Stat-like command-line tools for admins


One more tool I want to mention is not exactly along the lines of vmstat or dstat, but it has helped me when I'm helping a user with an application, particularly one that uses more than one core. The tool is part of Systat [11], and is called mpstat [12]. Mpstat is more like iostat or nfsiostat, and it gives perhaps more and better information about the CPUs than vmstat or dstat. Because virtually all systems today have more than one core, mpstat can be very useful in tracking CPU usage. I use it when I'm writing OpenMP [12] code and want to see how much of the core capability I'm using. Figure 6 shows the output from

mpstat 1 10
Figure 6: Mpstat output for all processors combined while running Python code.

which outputs CPU statistics for 10 seconds at one-second intervals. The output first displays the system and the number of CPUs (eight, in this case), then starts printing the stats for all of the CPUs combined. The output is fairly similar to that of vmstat and dstat (Table 3).

Table 3: Mpstat Output

Column Output
CPU Processor number to which the output refers. In Figure 6, it refers to all processors combined.
%usr Percent CPU utilization by user applications.
%nice Percent CPU utilization by user applications using the "nice" priority.
%sys Percent CPU utilization at the system level (kernel). This does not include the time for servicing hardware or software interrupts.
%iowait Percent CPU spent idle during which the system had an outstanding I/O request.
%irq Percent CPU utilization spent servicing hardware interrupts.
%soft Percent CPU utilization spent servicing software interrupts.
%steal Percent CPU utilization spent in involuntary wait by the virtual CPU or CPUs while the hypervisor was servicing another virtual processor.
%guest Percent CPU utilization spent by the CPU or CPUs to run a virtual processor.
%gnice Percent CPU utilization spent by the CPU or CPUs to run a guest with a "nice" priority.
%idle Percent CPU utilization spent idle while the system did not have an outstanding I/O request.

The user applications are using a little over 13% of the total CPU capability, and the system is using a little less than 0.25%. The remaining roughly 86+% is idle (close to seven of eight cores). To see the details for each processor, use:

mpstat -P ALL

to show the same stats as in Figure 6, but for all of the CPU's combined and then for each core (Figure 7). I use this option to see if my programs using OpenMP code are using much of the CPU, which I hope reaches maximum core utilization.

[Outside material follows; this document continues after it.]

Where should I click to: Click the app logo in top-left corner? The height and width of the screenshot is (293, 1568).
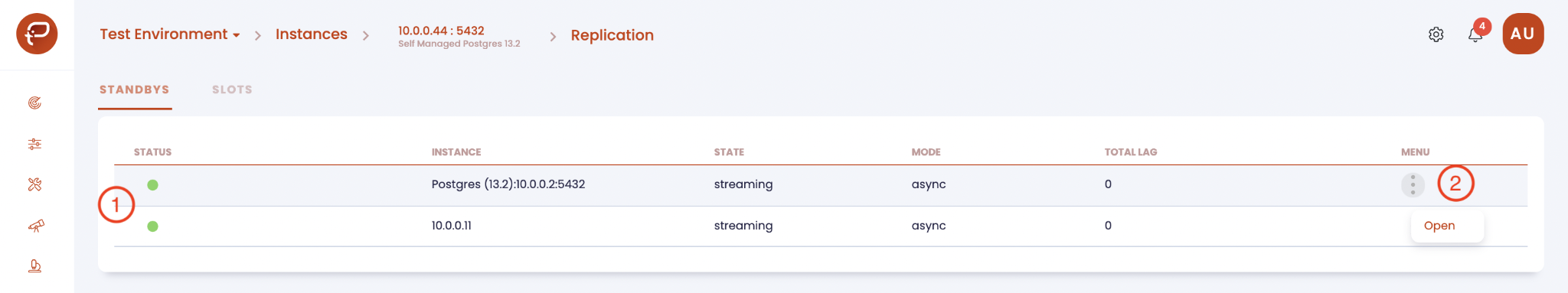[x=37, y=34]
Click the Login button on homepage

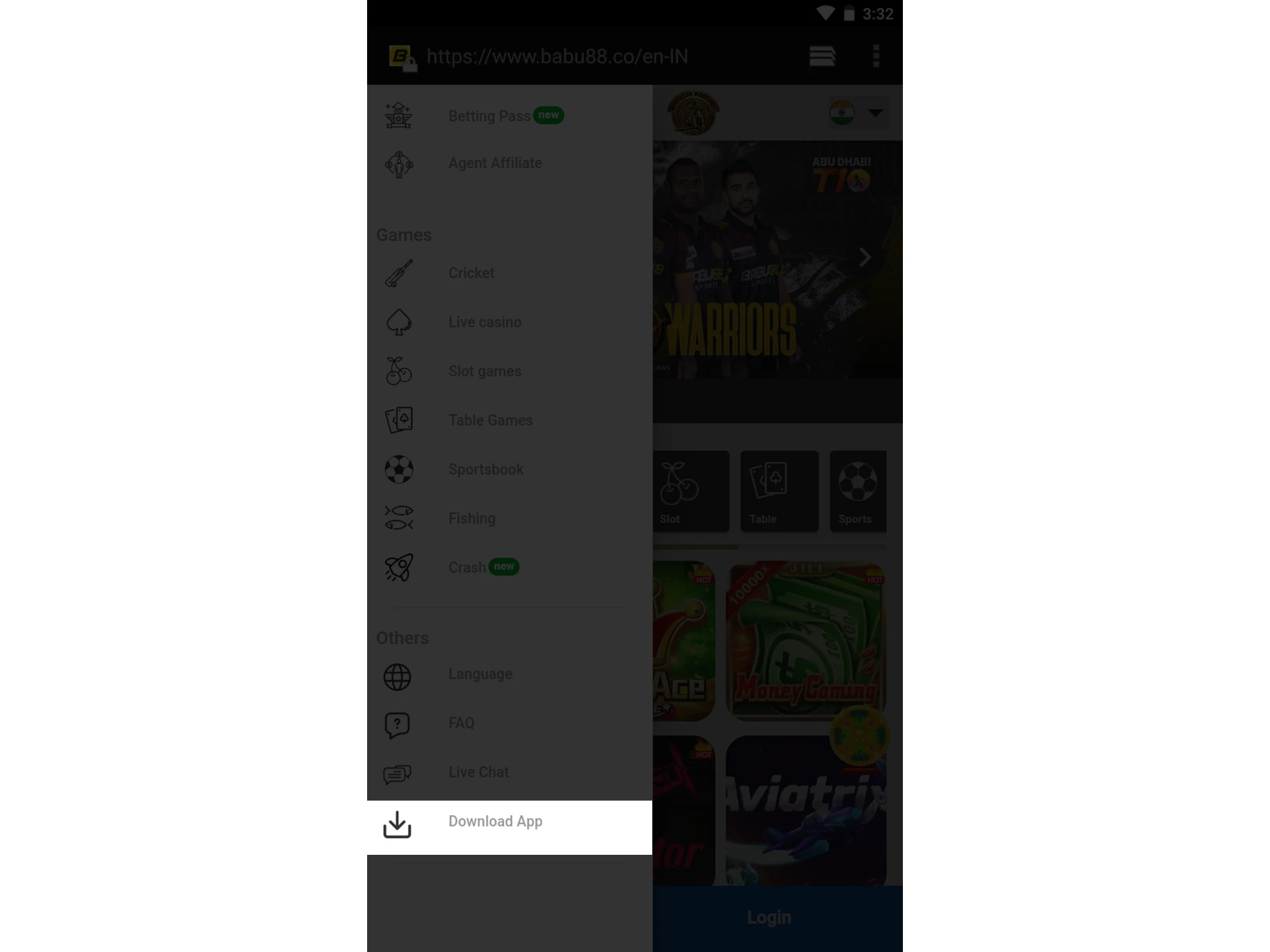click(x=769, y=917)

Figure 7: Mpstat output for each processor while running Python code.


Sometimes you only have simple shell or crash cart access to a wayward node, so you can't run X. That means you have to rely on simple ASCII tools to help debug the problems.

I have found vmstat invaluable for diagnosing misbehaving nodes or checking or profiling user applications. For example, often when a user's application starts running slower, it's simply a matter of the user's application swapping on the compute nodes. A quick vmstat **1 **10 lets me see the problem and address it quickly. However, sometimes other issues require that you diagnose a node, and vmstat can't help. Fortunately, other people have run into the same problem and dstat was created. I tend to use dstat to get more information than I can get with vmstat.

Another tool I use, but not really to debug nodes, is mpstat, which helps me understand what my code is doing on a node. For example, if I'm writing OpenMP code, I can use mpstat to see if the cores are being used by user applications and, if so, how much. Moreover, you can use mpstat to diagnose performance problems that answer the question, "Why isn't my code running faster?"